- **WORK INSTRUCTIONS**
The line that contains "NIPPLE JELLY (356, 452)" marks the end: retype the data below exactly from its first line through that line.

Top of RECORDS SUPPLIED

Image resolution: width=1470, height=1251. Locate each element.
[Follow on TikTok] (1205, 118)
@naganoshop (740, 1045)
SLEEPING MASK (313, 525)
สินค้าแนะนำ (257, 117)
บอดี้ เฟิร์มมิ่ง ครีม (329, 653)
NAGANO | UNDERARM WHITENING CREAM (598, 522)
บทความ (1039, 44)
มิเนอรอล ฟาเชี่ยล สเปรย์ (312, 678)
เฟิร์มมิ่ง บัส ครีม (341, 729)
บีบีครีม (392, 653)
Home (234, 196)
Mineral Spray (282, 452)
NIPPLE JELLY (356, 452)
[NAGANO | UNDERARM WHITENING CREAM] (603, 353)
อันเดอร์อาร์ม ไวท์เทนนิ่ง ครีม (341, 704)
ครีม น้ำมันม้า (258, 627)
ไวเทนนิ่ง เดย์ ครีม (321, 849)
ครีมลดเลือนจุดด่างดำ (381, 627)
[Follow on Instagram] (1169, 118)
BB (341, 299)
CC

Bottom of RECORDS SUPPLIED

- **ANSWER TO THIS PROBLEM**
Image resolution: width=1470, height=1251. Locate each element.
[Follow on TikTok] (1205, 118)
@naganoshop (740, 1045)
SLEEPING MASK (313, 525)
สินค้าแนะนำ (257, 117)
บอดี้ เฟิร์มมิ่ง ครีม (329, 653)
NAGANO | UNDERARM WHITENING CREAM (598, 522)
บทความ (1039, 44)
มิเนอรอล ฟาเชี่ยล สเปรย์ (312, 678)
เฟิร์มมิ่ง บัส ครีม (341, 729)
บีบีครีม (392, 653)
Home (234, 196)
Mineral Spray (282, 452)
NIPPLE JELLY (356, 452)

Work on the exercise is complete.